● WORK REQUEST: Look through the lines below, find those with the word "agent", and copy them.

● TASK INPUT:
- - - -
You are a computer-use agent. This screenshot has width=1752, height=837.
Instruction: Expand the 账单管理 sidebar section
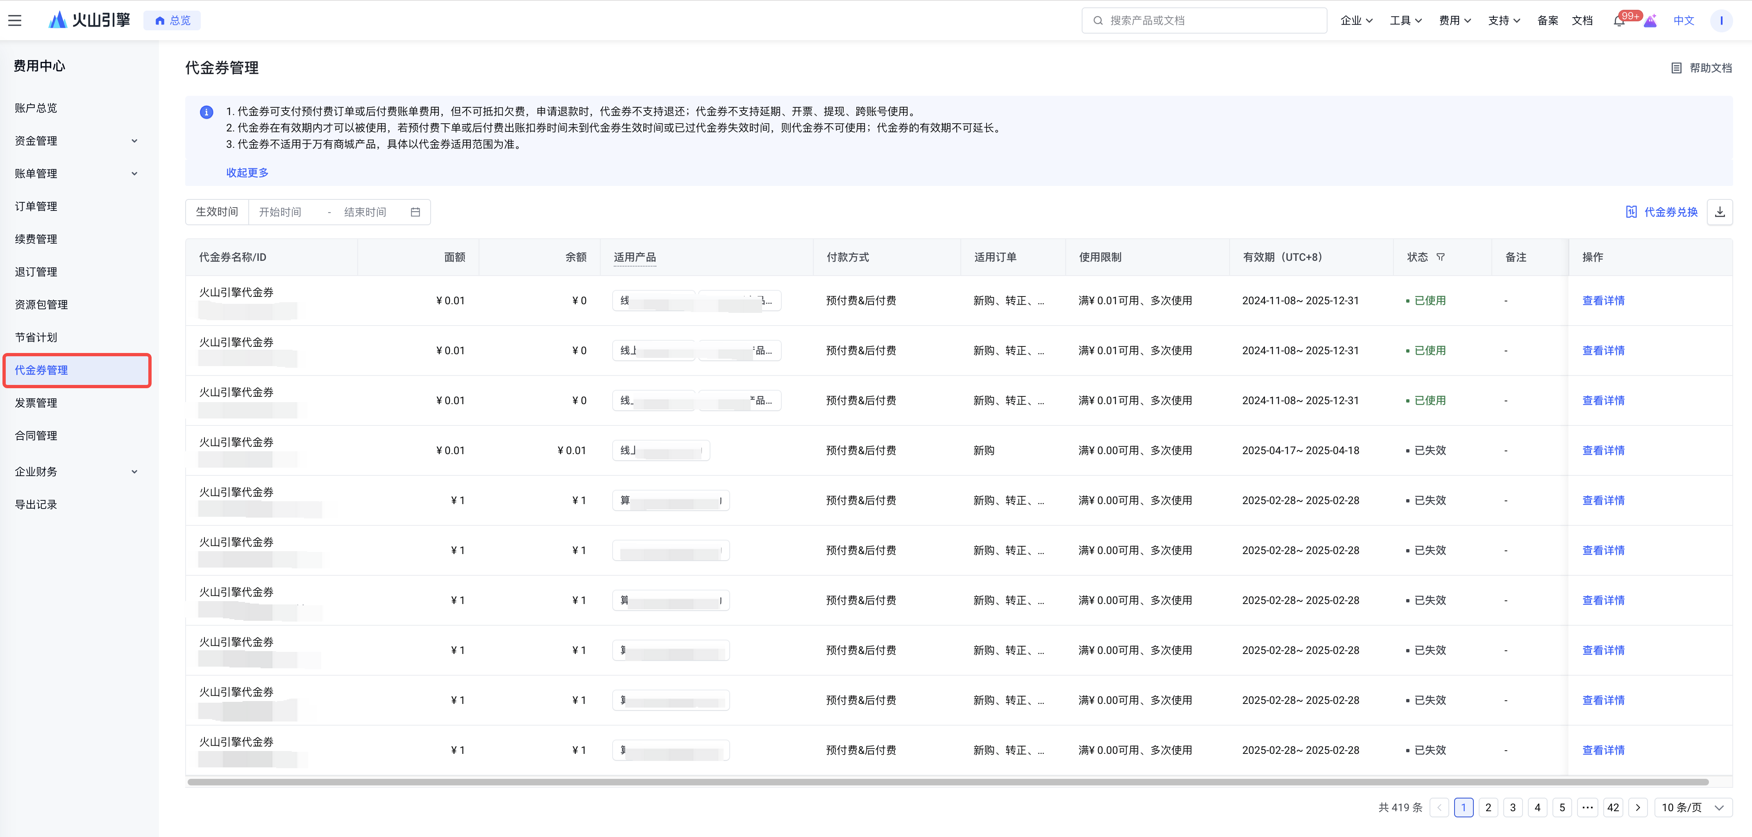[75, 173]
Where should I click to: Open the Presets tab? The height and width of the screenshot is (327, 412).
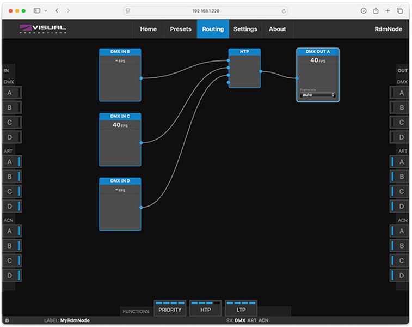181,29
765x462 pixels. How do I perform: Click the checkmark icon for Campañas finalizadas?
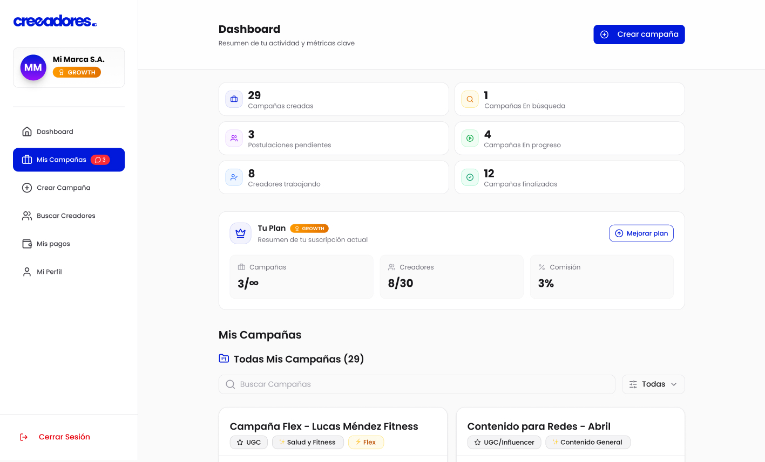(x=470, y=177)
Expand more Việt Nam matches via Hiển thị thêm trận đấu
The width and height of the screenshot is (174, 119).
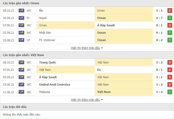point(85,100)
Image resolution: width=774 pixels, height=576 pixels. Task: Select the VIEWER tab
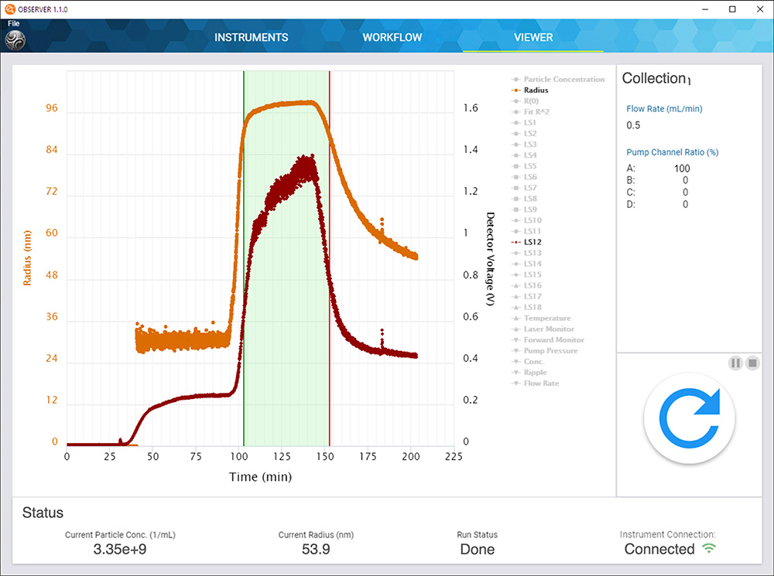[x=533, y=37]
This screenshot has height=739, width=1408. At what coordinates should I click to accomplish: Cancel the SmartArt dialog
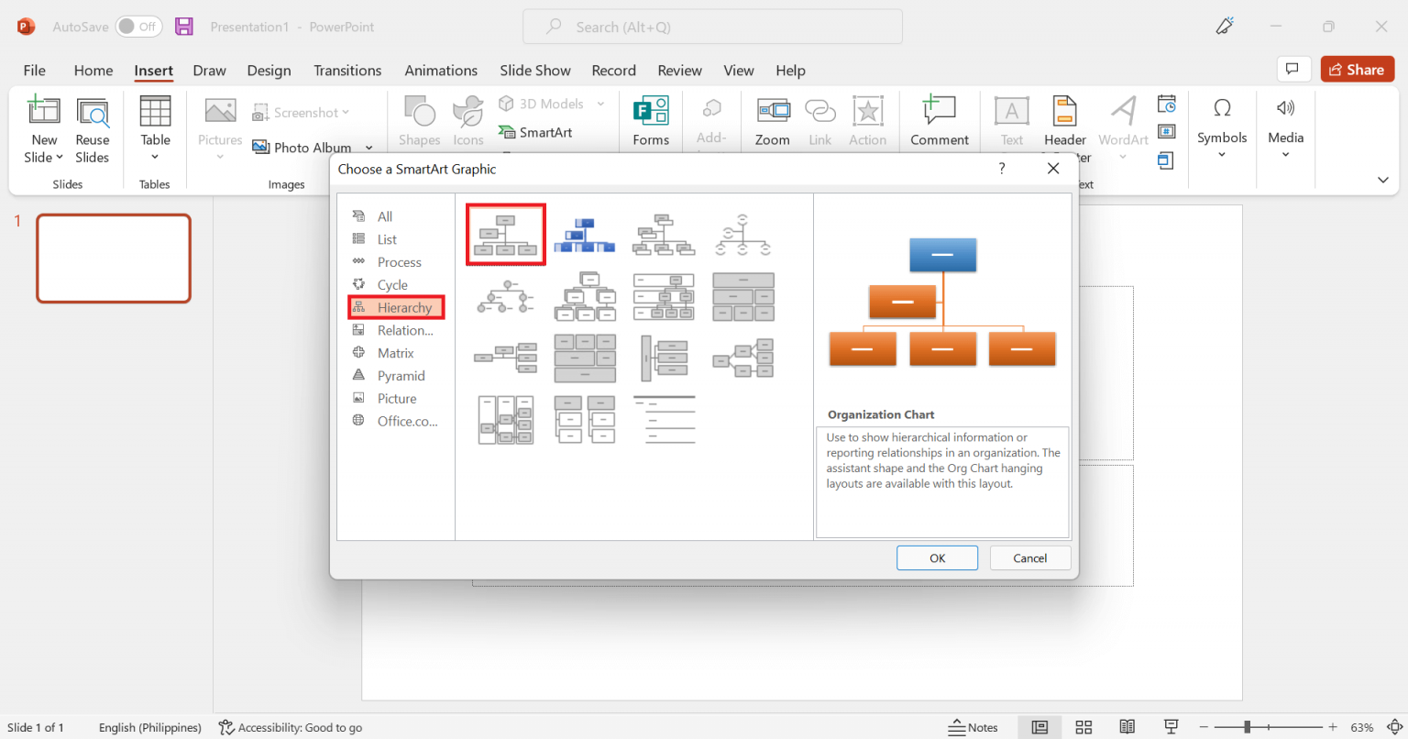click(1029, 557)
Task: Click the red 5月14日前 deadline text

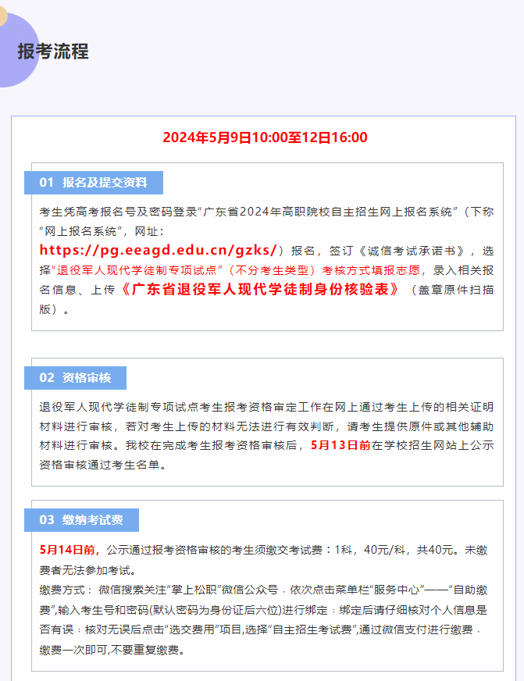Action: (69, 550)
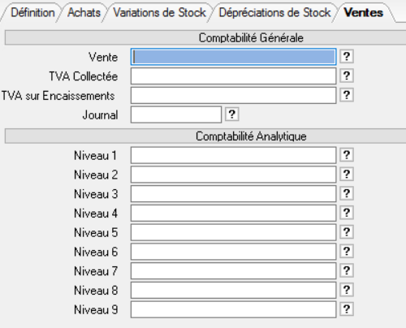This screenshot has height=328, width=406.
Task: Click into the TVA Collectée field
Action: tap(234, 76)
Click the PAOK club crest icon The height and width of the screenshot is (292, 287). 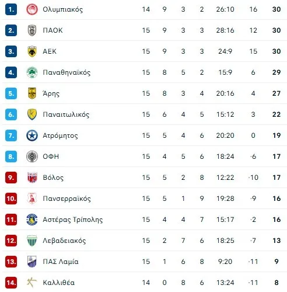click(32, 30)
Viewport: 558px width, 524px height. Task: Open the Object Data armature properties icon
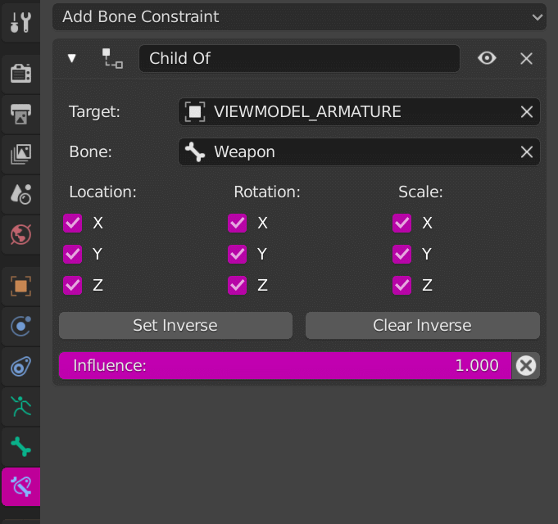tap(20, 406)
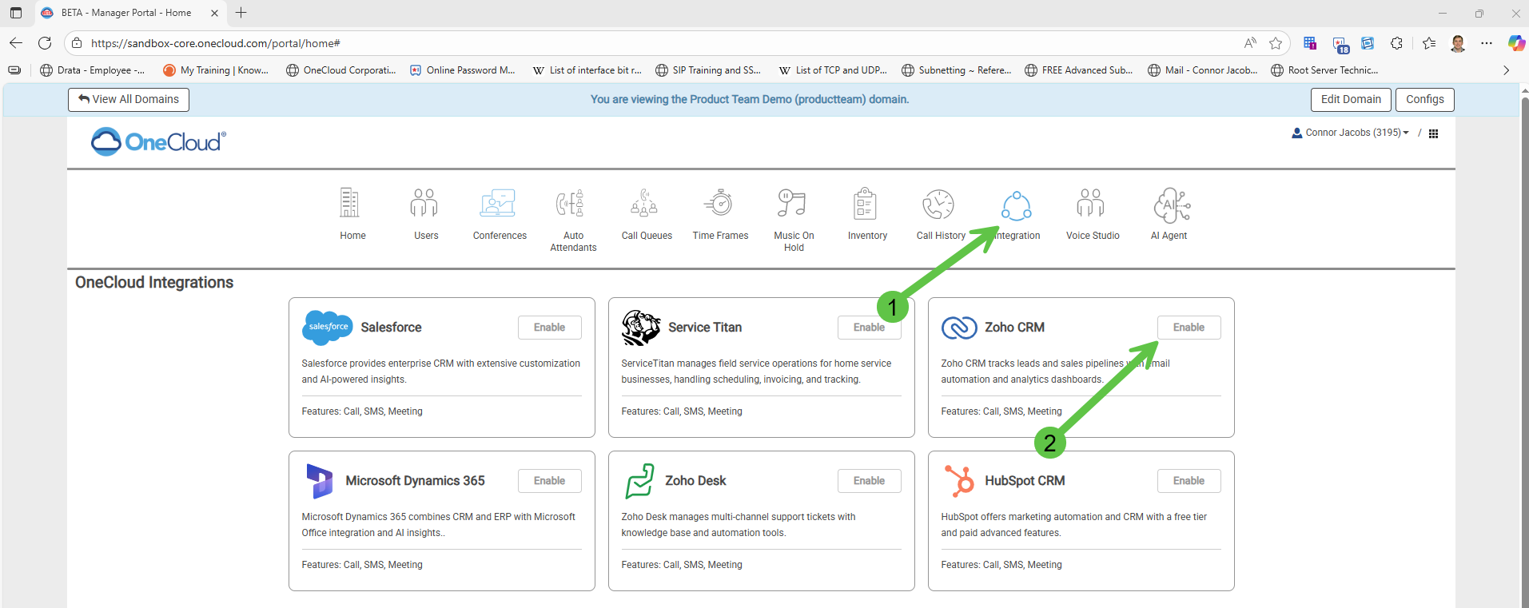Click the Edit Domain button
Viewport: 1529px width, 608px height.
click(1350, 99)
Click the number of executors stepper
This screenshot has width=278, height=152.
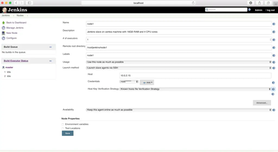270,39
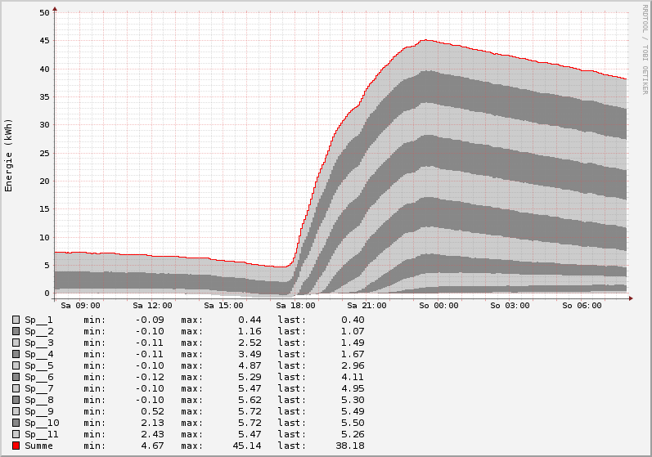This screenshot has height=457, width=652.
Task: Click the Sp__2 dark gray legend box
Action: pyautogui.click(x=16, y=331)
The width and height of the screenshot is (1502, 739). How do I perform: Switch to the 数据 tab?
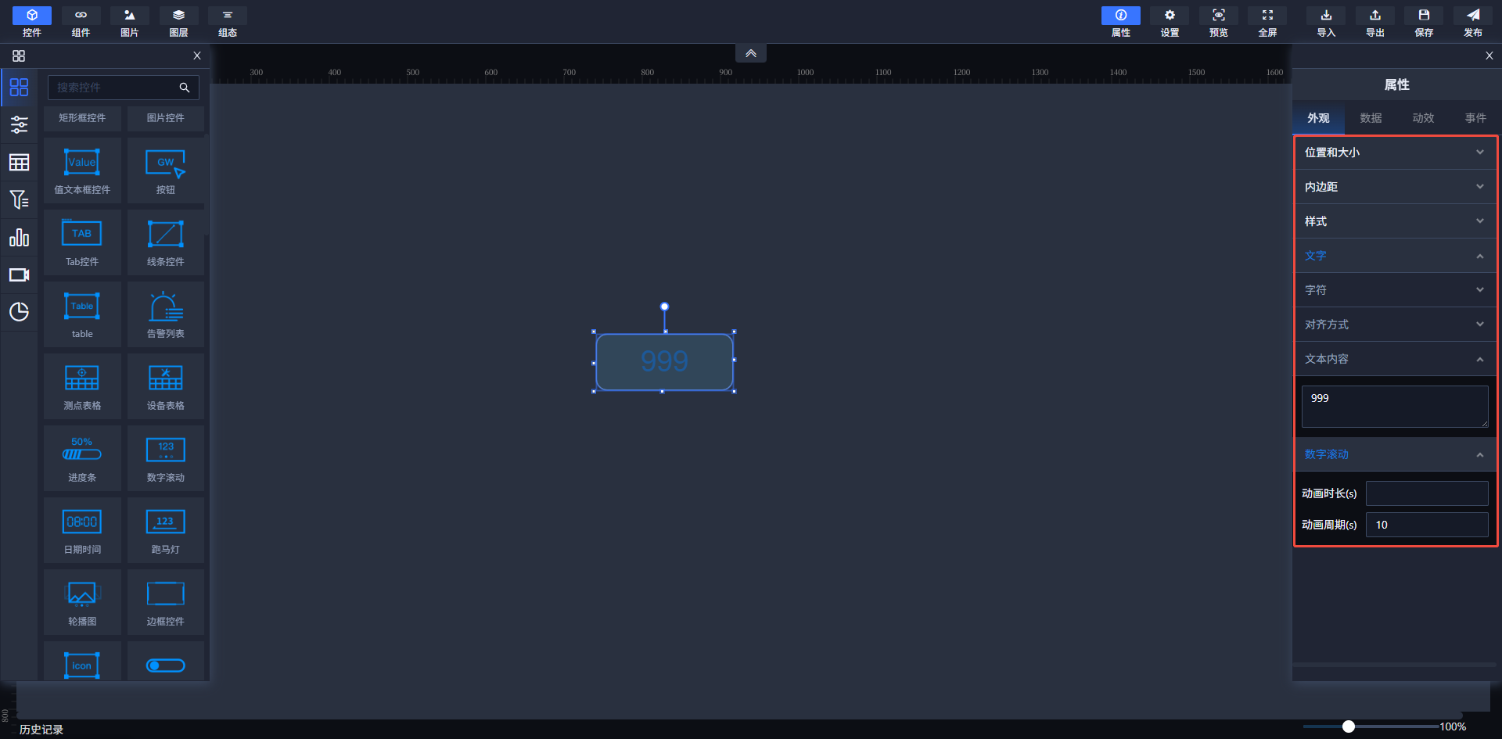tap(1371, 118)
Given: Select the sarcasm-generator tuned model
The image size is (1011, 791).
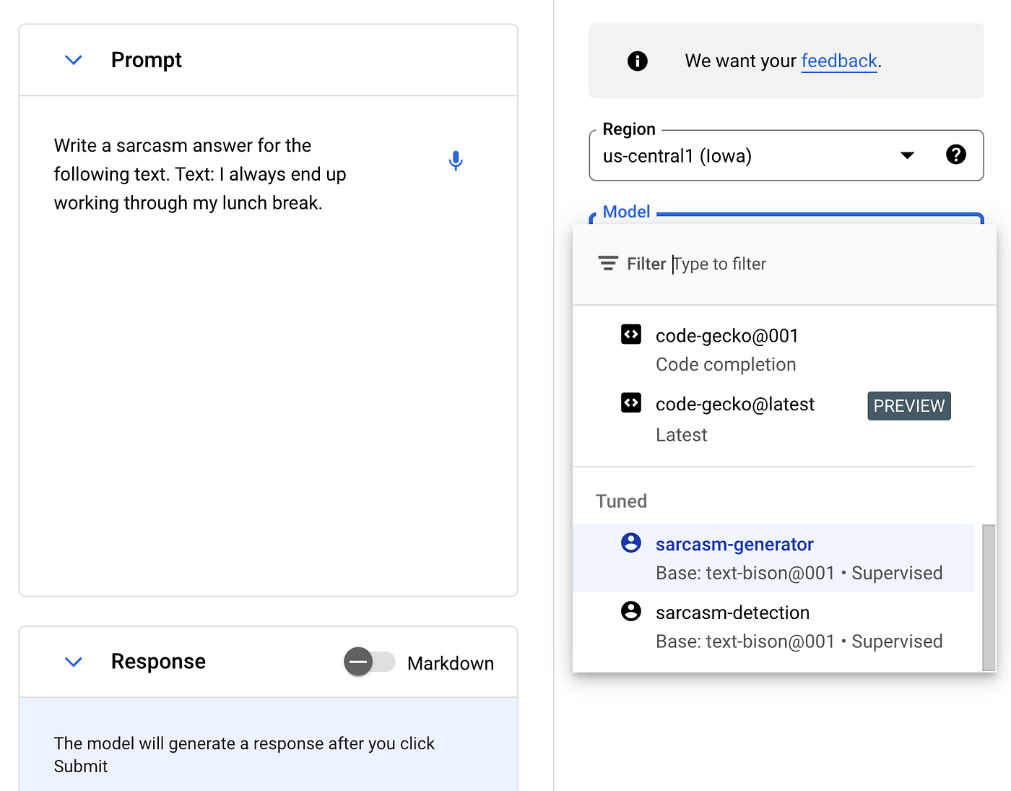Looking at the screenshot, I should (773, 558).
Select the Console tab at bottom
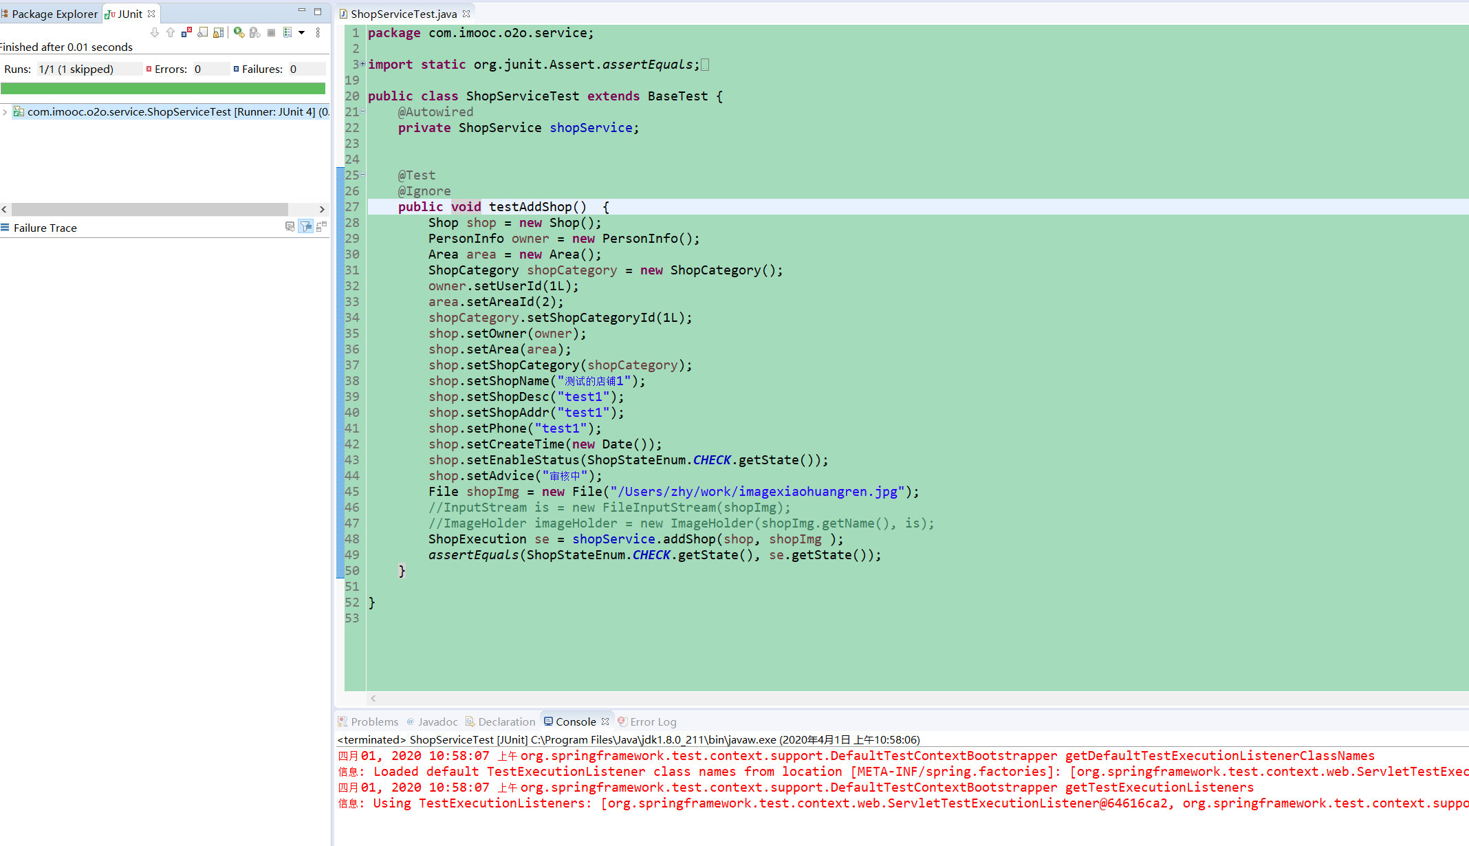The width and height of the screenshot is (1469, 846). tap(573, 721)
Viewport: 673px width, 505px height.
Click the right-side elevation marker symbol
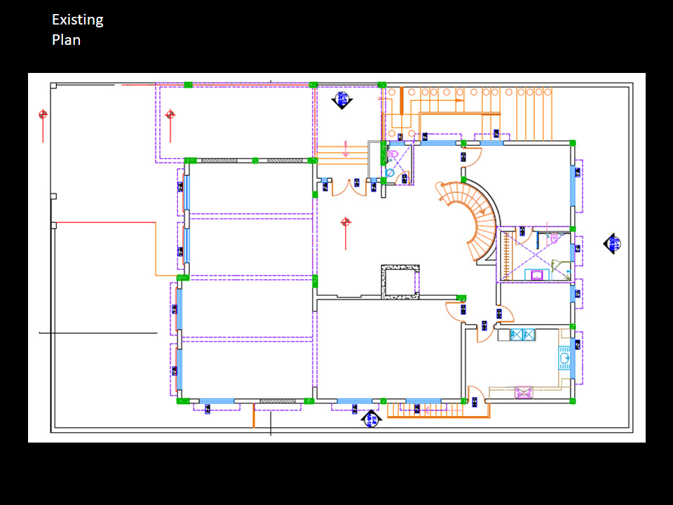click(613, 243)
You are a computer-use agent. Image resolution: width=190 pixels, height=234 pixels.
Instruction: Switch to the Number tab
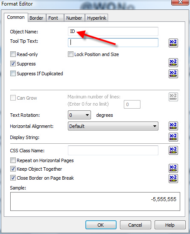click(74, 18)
- - - -
● REPLY TO THE EXERCISE:
You are a computer-use agent. This screenshot has width=1752, height=837.
You are a computer-use agent. Image resolution: width=190 pixels, height=234 pixels.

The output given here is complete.